Taking glucosamine and chondroitin sulfate supplements is yet another option to treat osteoarthritis. This alternative remedy supports cartilage growth and provides flexibility to the cartilage. On the other hand, people suffering from chondromalacia patella should not use knee sleeves or ACE bandages as they exert compression force on the knee cap. This does not help in any way to realign the kneecap.
Be it chondromalacia patella or knee osteoarthritis, one simply has to stay away from activities like running that put excessive stress on the knees. Rigorous workout routines have also to be avoided as it can worsen the pain and further dislocate the kneecap.

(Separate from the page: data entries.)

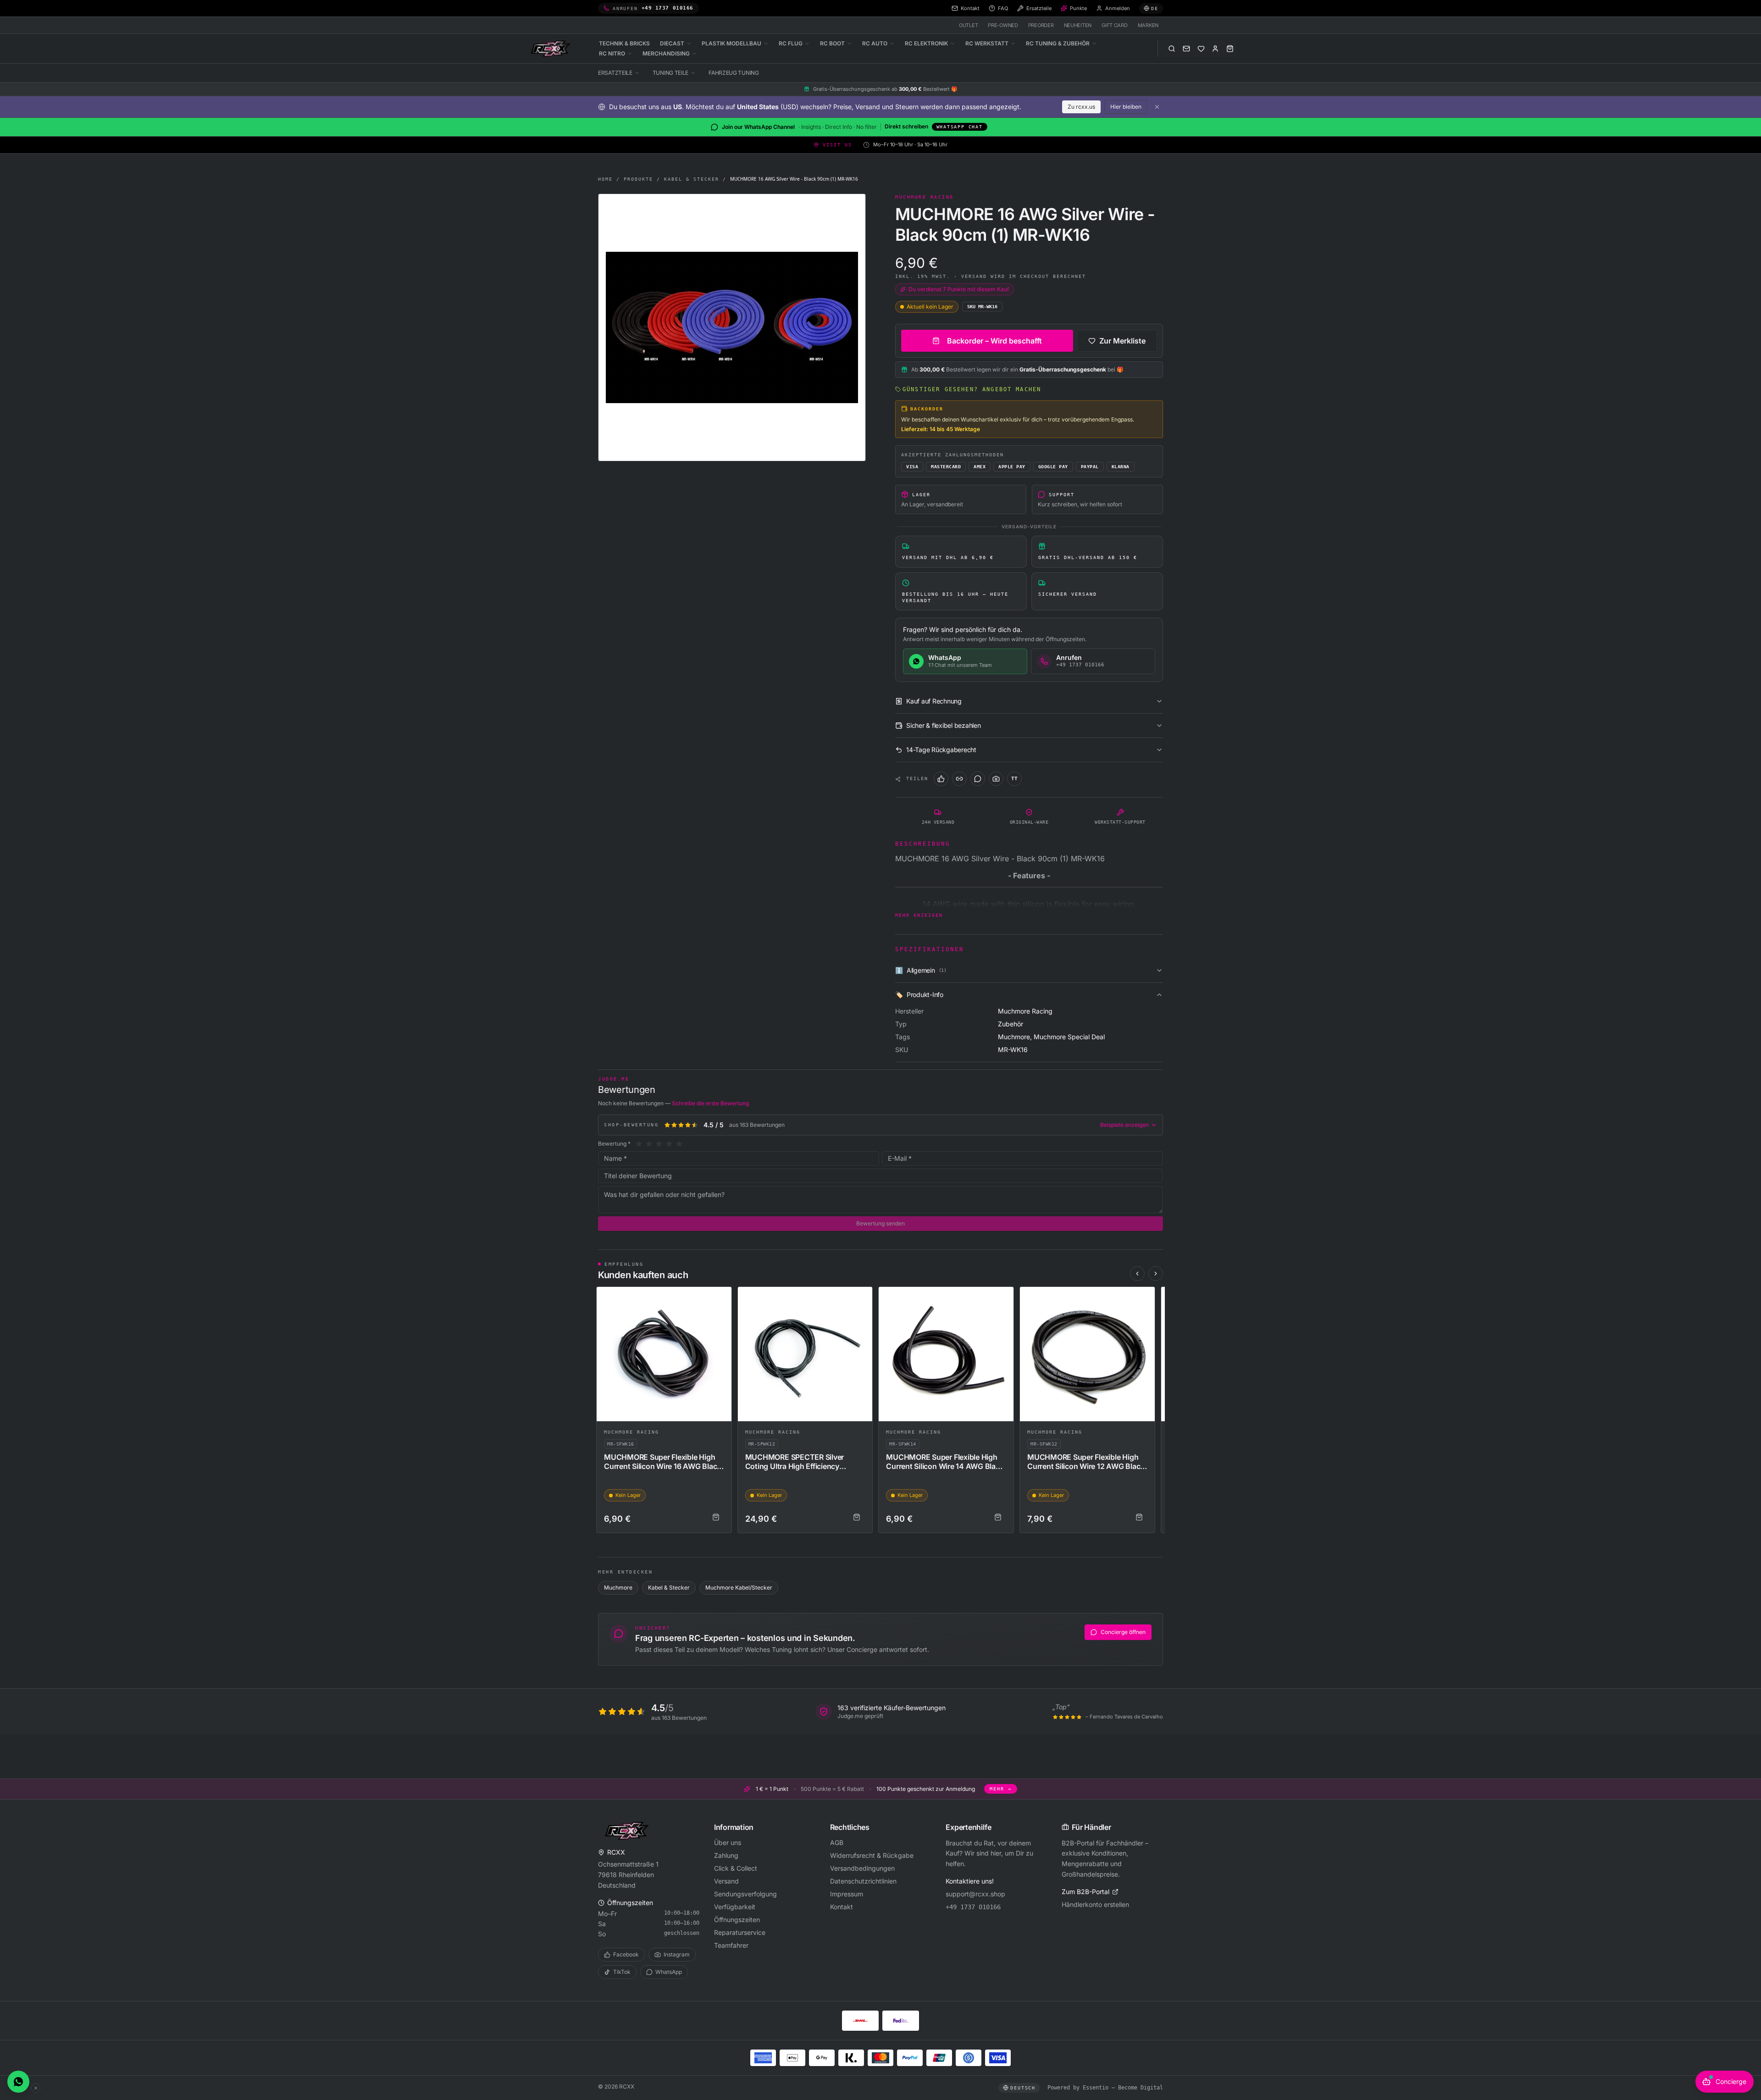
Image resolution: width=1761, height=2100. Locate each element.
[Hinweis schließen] (1157, 107)
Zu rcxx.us (1081, 106)
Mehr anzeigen (919, 915)
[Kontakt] (1186, 48)
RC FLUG (791, 43)
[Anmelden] (1215, 48)
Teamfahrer (731, 1945)
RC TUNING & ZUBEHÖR (1058, 43)
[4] (669, 1143)
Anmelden (1117, 8)
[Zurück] (1137, 1273)
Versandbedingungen (862, 1868)
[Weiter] (1155, 1273)
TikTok (622, 1971)
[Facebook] (941, 778)
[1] (638, 1143)
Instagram (677, 1954)
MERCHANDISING (666, 53)
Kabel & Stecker (691, 179)
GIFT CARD (1115, 25)
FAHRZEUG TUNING (734, 72)
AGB (836, 1842)
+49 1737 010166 (973, 1907)
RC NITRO (612, 53)
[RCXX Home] (552, 48)
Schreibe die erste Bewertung (710, 1103)
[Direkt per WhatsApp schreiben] (18, 2082)
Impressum (846, 1894)
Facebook (626, 1954)
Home (605, 179)
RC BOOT (832, 43)
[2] (648, 1143)
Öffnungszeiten (737, 1919)
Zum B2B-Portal (1085, 1891)
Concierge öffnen (1123, 1632)
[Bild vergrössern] (731, 327)
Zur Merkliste (1122, 340)
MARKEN (1148, 25)
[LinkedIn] (959, 778)
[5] (679, 1143)
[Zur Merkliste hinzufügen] (720, 1298)
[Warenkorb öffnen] (1230, 48)
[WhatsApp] (977, 778)
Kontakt (841, 1907)
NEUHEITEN (1078, 25)
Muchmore (618, 1587)
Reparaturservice (739, 1932)
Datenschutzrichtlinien (863, 1881)
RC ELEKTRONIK (926, 43)
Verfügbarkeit (734, 1907)
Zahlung (726, 1855)
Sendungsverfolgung (745, 1894)
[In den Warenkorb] (716, 1517)
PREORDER (1041, 25)
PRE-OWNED (1003, 25)
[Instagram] (996, 778)
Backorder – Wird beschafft (994, 340)
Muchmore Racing (631, 1432)
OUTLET (968, 25)
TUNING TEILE (670, 72)
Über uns (727, 1842)
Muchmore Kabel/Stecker (738, 1587)
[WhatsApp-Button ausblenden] (35, 2088)
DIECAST (672, 43)
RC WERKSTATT (986, 43)
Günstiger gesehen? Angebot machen (972, 389)
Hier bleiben (1125, 106)
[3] (659, 1143)
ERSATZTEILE (615, 72)
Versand (726, 1881)
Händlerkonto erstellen (1095, 1904)
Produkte (638, 179)
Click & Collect (735, 1868)
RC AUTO (874, 43)
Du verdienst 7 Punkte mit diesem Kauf (958, 289)
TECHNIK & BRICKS (624, 43)
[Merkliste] (1201, 48)
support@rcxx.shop (975, 1894)
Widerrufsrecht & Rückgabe (872, 1855)
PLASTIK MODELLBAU (731, 43)
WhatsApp (668, 1971)
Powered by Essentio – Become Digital (1105, 2087)
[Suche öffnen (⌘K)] (1171, 48)
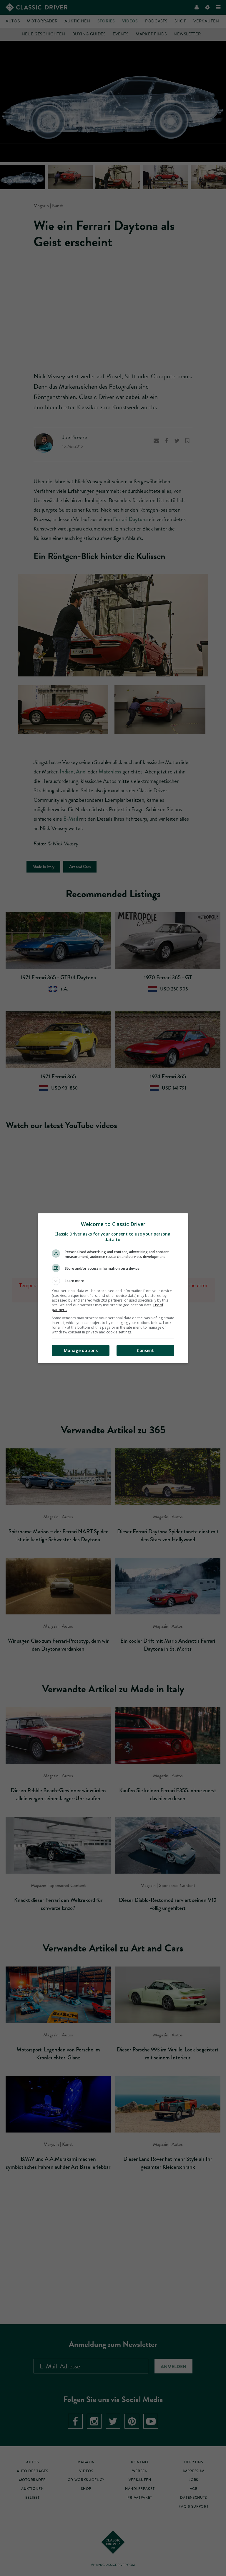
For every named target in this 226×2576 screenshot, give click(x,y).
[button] (113, 1281)
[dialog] (113, 1288)
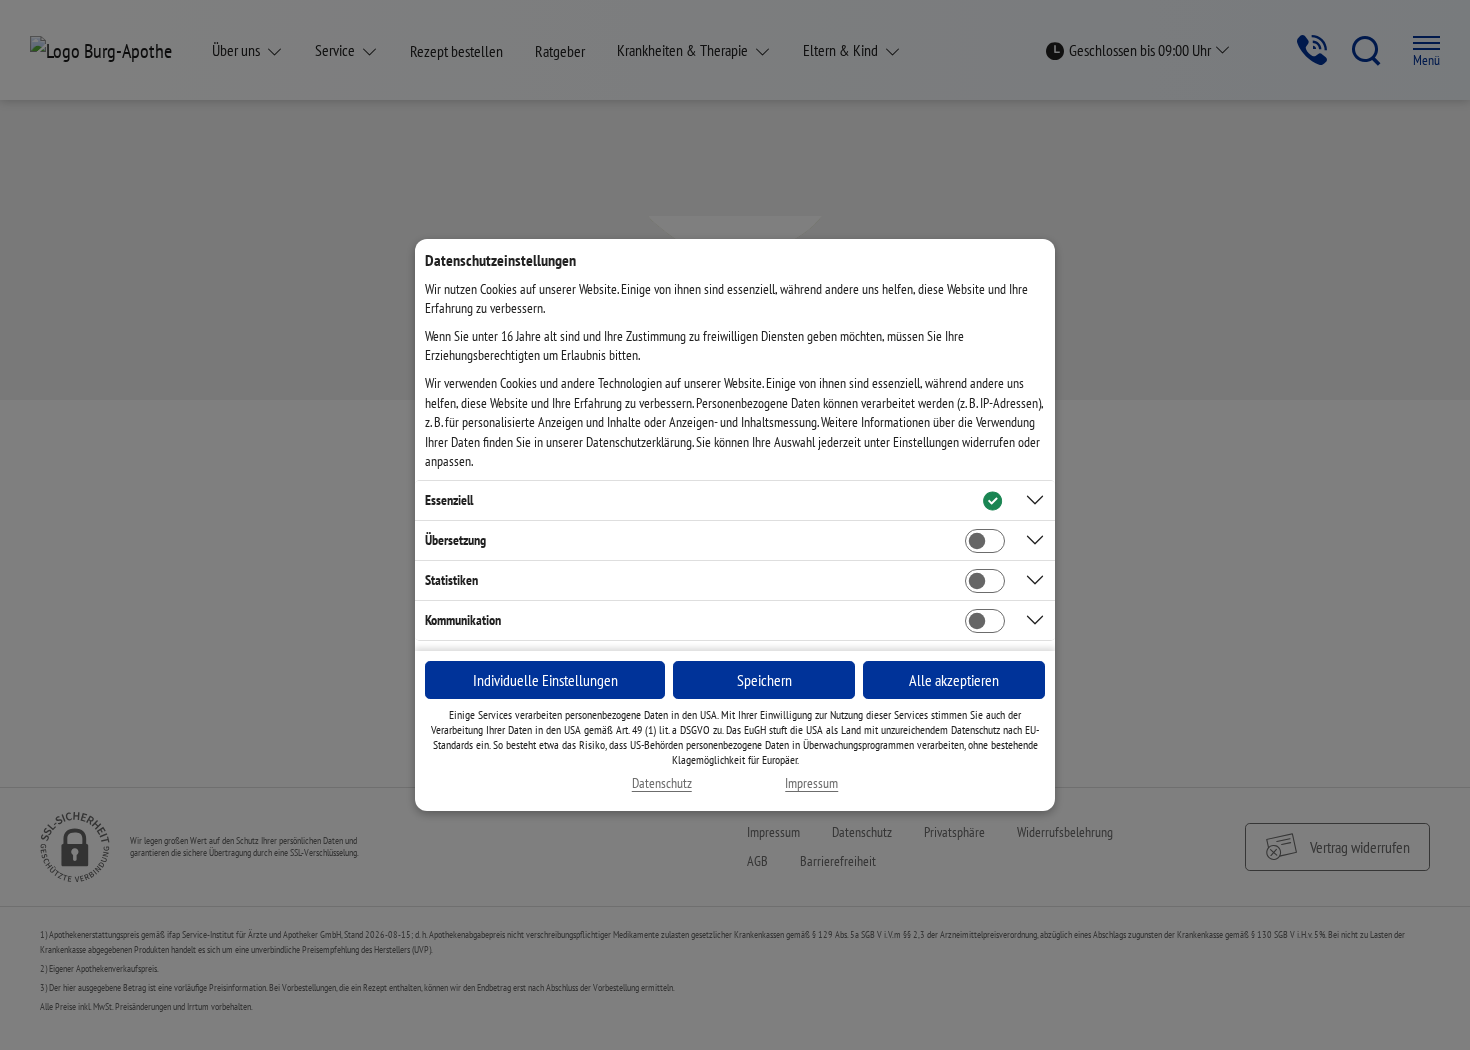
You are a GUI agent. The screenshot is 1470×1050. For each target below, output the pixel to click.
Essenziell (449, 500)
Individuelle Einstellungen (545, 680)
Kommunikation (463, 620)
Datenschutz (662, 783)
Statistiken (451, 580)
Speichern (764, 680)
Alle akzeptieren (954, 680)
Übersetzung (455, 540)
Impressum (811, 783)
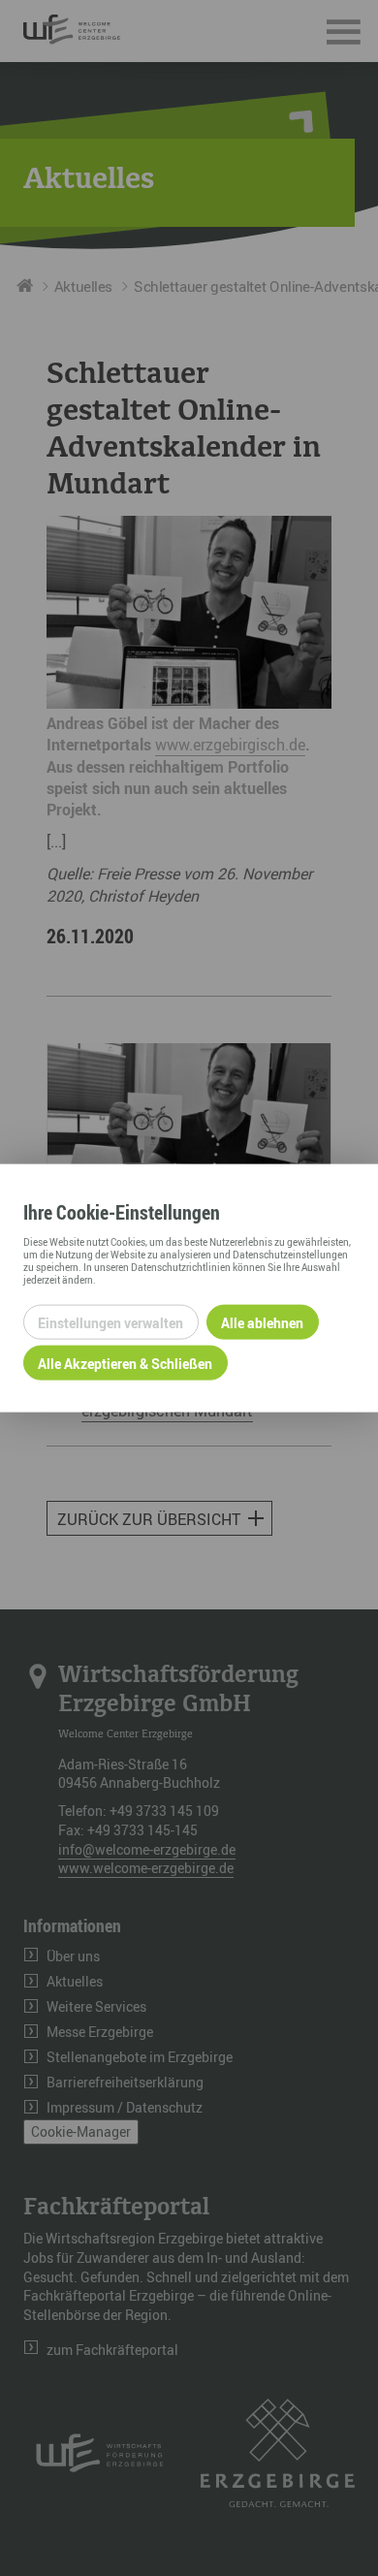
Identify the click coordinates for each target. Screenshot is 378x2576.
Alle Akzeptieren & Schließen (125, 1362)
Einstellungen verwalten (110, 1322)
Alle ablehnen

The key is to do exercises that strengthen the muscles responsible for keeping the kneecap in the right alignment. In case of osteoarthritis, the aim is to strengthen the muscles that are around the affected joint. This in turn, can bring stability to the joint affected with osteoarthritis. This can be achieved by doing exercises like walking, bicycling and swimming. Do not overexert yourself as it may worsen your osteoarthritis pain. However, before beginning any exercise routine, contact your physical therapist to know about specific exercises that may improve the stability of the joint and the alignment of the kneecap.